If making games was as easy as playing them, we'd all be developers, there'd be millions more games on the market and most of them would suck. One need only look as far as YouTube to prove this theory; yes, you'll find the occasional talented amateur effort (alongside ripped TV shows and commercials) but the vast majority of "user" made content blows chunks.
Modding games is no different. For every amateur developer capable of turning out a Hexen or Counter-Strike, there are countless more whose names will go unpublished, whose levels will go un-played and whose efforts, tireless and dedicated they may be, will go unrecognized. The fact is, making games isn't as easy as playing them, and although a considerable number of PC games now ship with a generous pack of dev tools and most people (with a little effort) can learn to use them, making a game with them isn't as easy as playing one - not even close - although this fact certainly hasn't stopped many modders from trying.
Enter: Long Nguyen.
"I'm a huge fan of all things horror, but I especially love zombies and the 'zombie take-over' scenario," says the 27-year-old Nguyen, creator of the much anticipated Out of Hell mod for Unreal Tournament. "Before I started on Out of Hell I was really obsessed with the Resident Evil, Doom and Silent Hill games, and as a result I wrote some short stories about a zombie apocalypse."
Nguyen, like an Umbrella Corporation of one, took the seemingly dead Unreal Tournament and, riding the current cultural obsession with all things recently-deceased-and-yet-still-living, molded it into a horrific creation of his own, then added in a few demons "for the sake of the story," he told ModDB.

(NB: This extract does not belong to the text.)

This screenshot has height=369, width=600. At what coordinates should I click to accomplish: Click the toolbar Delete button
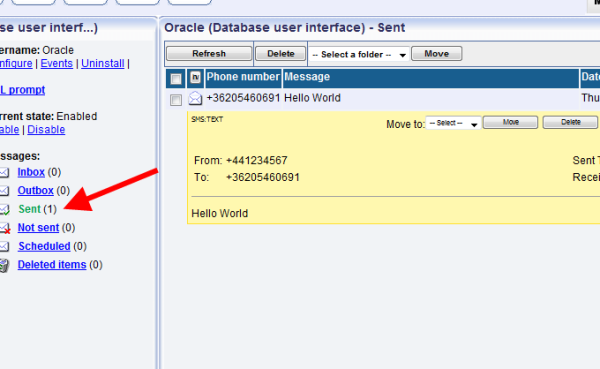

"I've loved videogames ever since I was 10 and had always wanted to create a game one day," Nguyen recently told The Escapist. "With the release of modern games and their tools and editors, something I had only previously dreamt about became a possibility. Because I'd always vented creativity in one way or another, whether it was painting, writing stories, drawing comics or making boardgames, this became the next step in that whole process because it's all of the above rolled into one!"
And twice as complicated, as Nguyen immediately discovered. Like many would-be game designers, he had absolutely no idea how to build one when he started, aside from a general understanding of how to make computer-generated graphics. What he did have, however, was a vivid imagination and time.
"A lot of my time ... was spent self-teaching," he says, "reading tutorials and building things from scratch. Because I began to develop better techniques for doing things and my art improved, I couldn't help but go back and overhaul what I had done previously, a habit that eventually attributed to the delays."
And by delays, Long means "years." Four of them, to be precise. Over that time the game has gone through several iterations and acquired something of a cult following, with over 9,000 registered users at the mod's official web forum and over 25,000 downloads of the game's demo, representing tens of thousands of fans all clamoring, like the undead at the door, to know when they can get their hands on the product of Nguyen's brains. If Nguyen has anything to say about it, they won't be waiting for long.
"I hope to release it this summer so that I can begin branching out and pursuing other projects," he says. But delays and unsatisfied fans aren't all Nguyen has accumulated over the years. He's also zombified an employee of sorts (unpaid) in the form of composer Justin Lassen, whose credits include a stint as a remixer for such artists as Madonna, Robert Miles, Lenny Kravitz and NIN; he's also a former employee at Interplay.